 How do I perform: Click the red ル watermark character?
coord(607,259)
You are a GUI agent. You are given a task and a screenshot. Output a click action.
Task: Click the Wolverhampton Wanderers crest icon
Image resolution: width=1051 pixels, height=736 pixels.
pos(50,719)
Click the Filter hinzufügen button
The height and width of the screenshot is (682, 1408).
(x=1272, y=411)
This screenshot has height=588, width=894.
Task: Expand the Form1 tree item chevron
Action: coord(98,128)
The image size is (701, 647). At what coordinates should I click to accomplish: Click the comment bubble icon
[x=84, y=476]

==

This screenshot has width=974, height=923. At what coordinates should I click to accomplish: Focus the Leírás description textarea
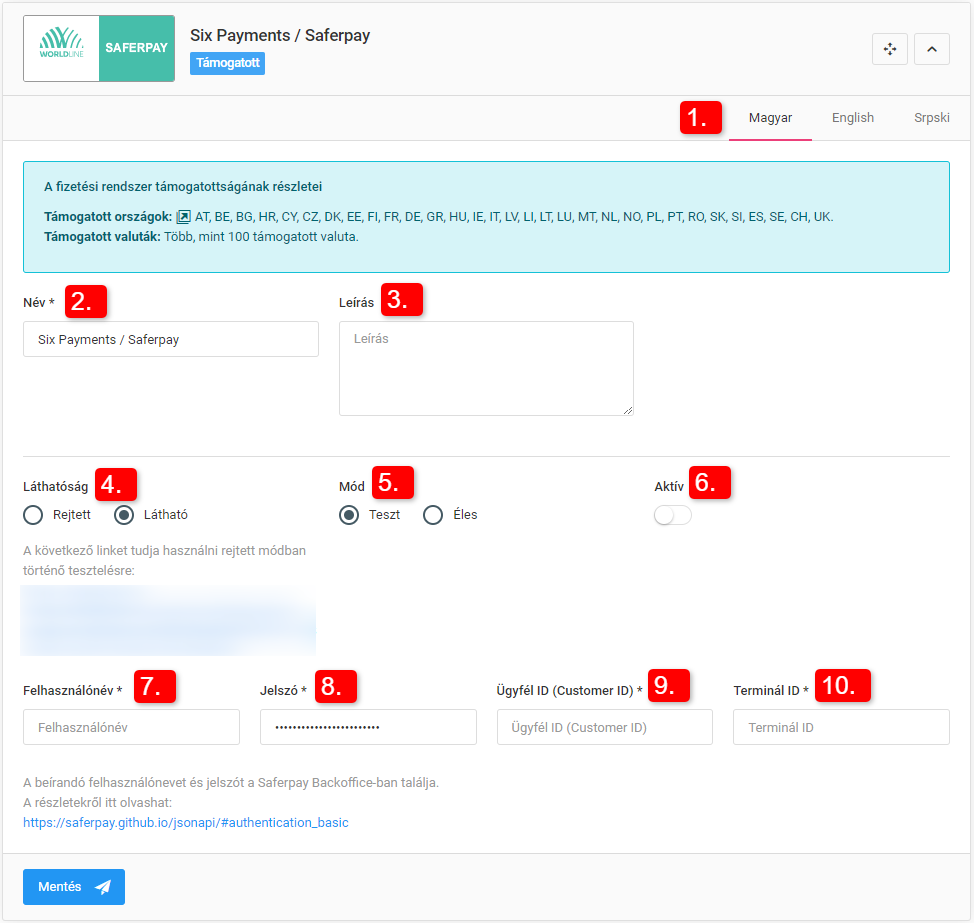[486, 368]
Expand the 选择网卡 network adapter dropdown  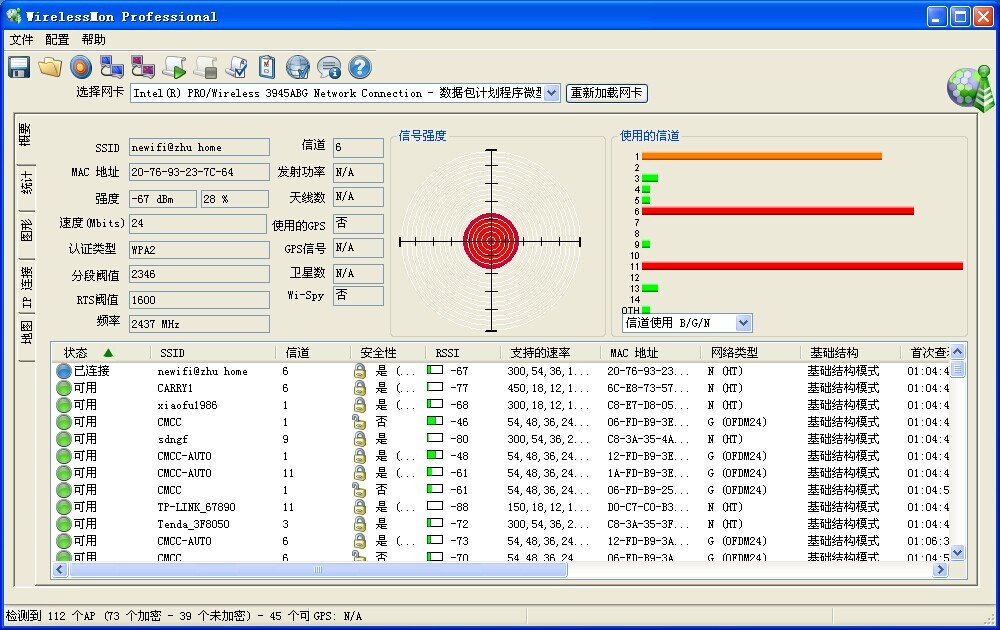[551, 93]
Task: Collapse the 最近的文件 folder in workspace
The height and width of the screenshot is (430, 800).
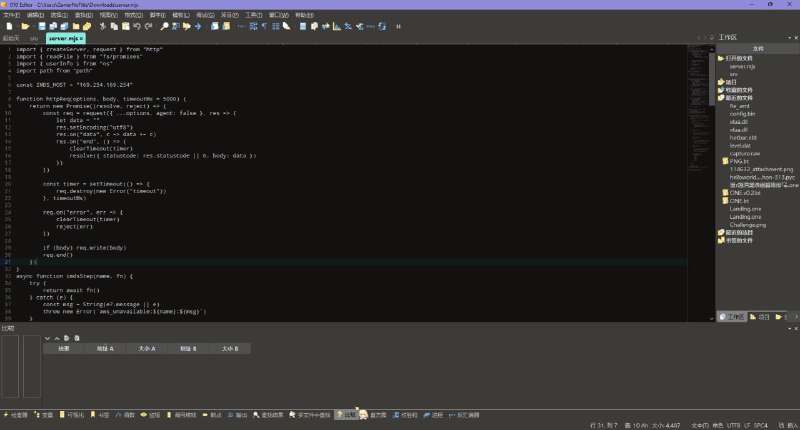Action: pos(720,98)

...

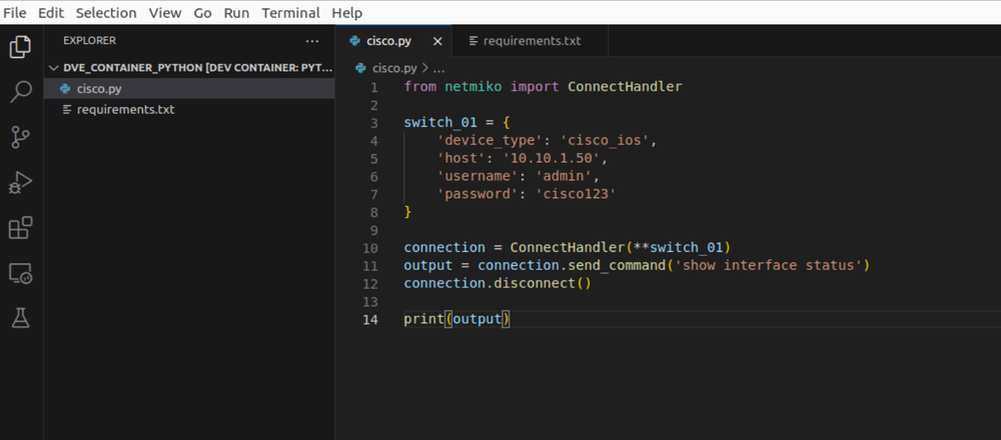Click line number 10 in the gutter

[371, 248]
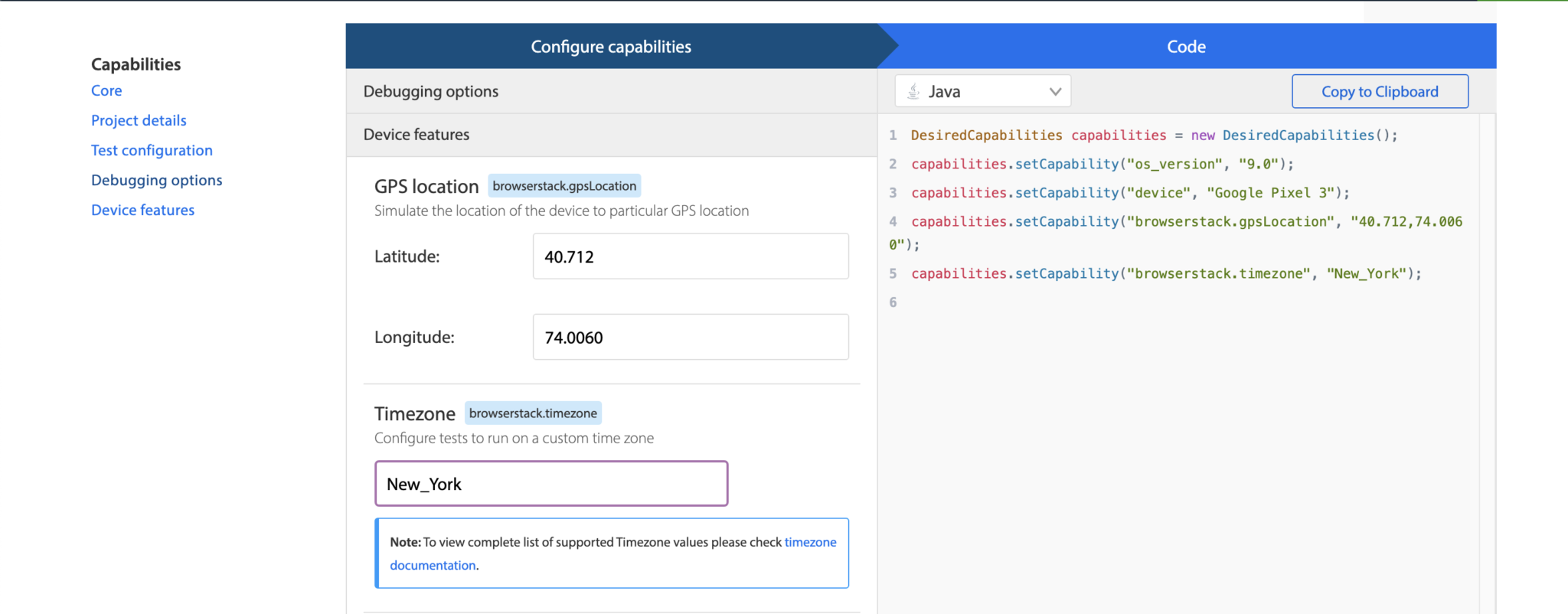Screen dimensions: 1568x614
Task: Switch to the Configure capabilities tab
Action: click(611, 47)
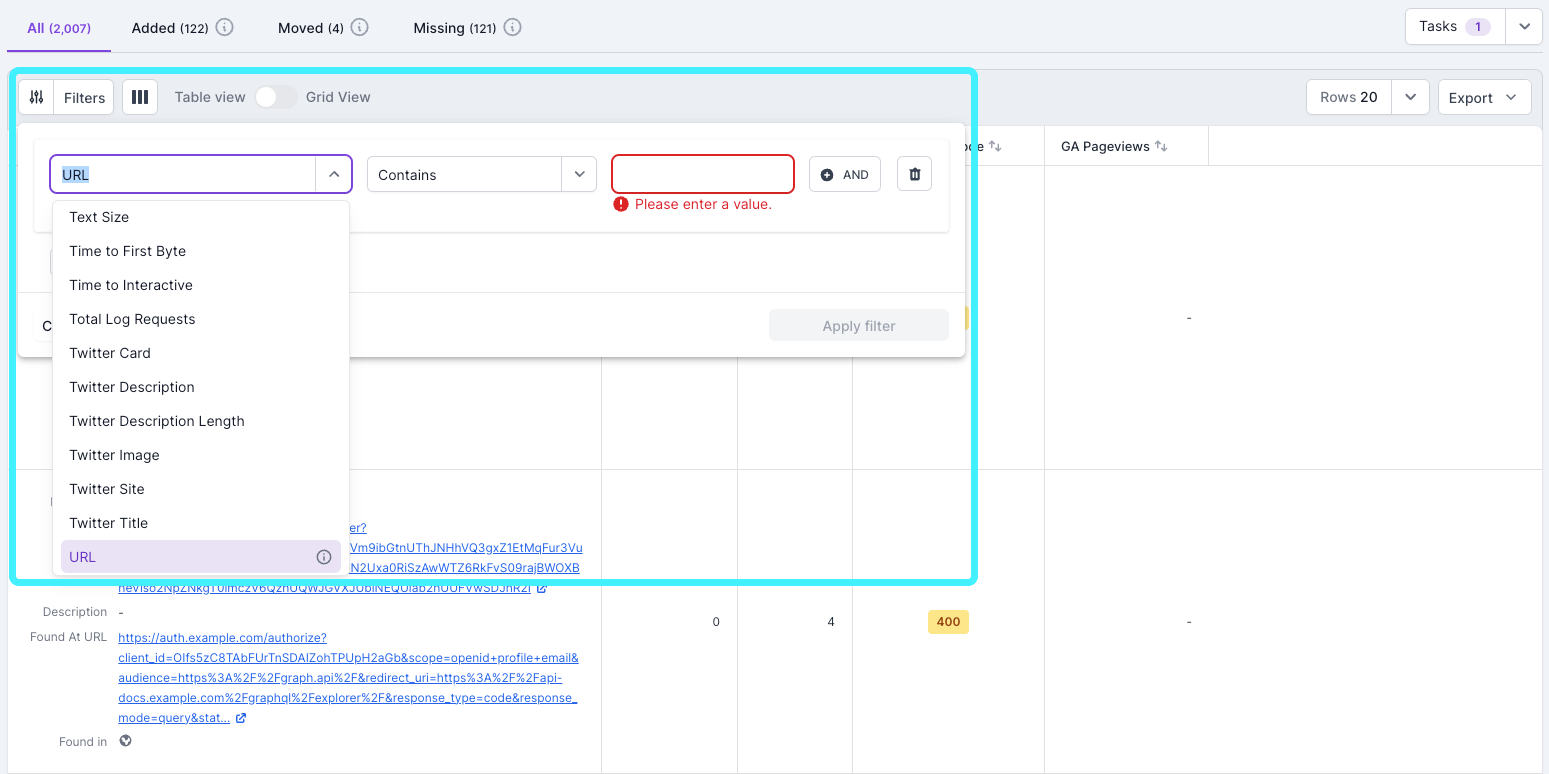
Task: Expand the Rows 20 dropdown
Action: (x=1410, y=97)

- [WORK INSTRUCTION] The entries above hold the needed span. Transcribe exactly the lines from the one with "How do I perform: Click" to the one with "Click the Filter hinzufügen button", both included.

- [ANSWER TO THIS PROBLEM]
 How do I perform: Click the red ル watermark character?
coord(607,259)
You are a GUI agent. You are given a task and a screenshot. Output a click action.
Task: Click the Wolverhampton Wanderers crest icon
Image resolution: width=1051 pixels, height=736 pixels.
pos(50,719)
Click the Filter hinzufügen button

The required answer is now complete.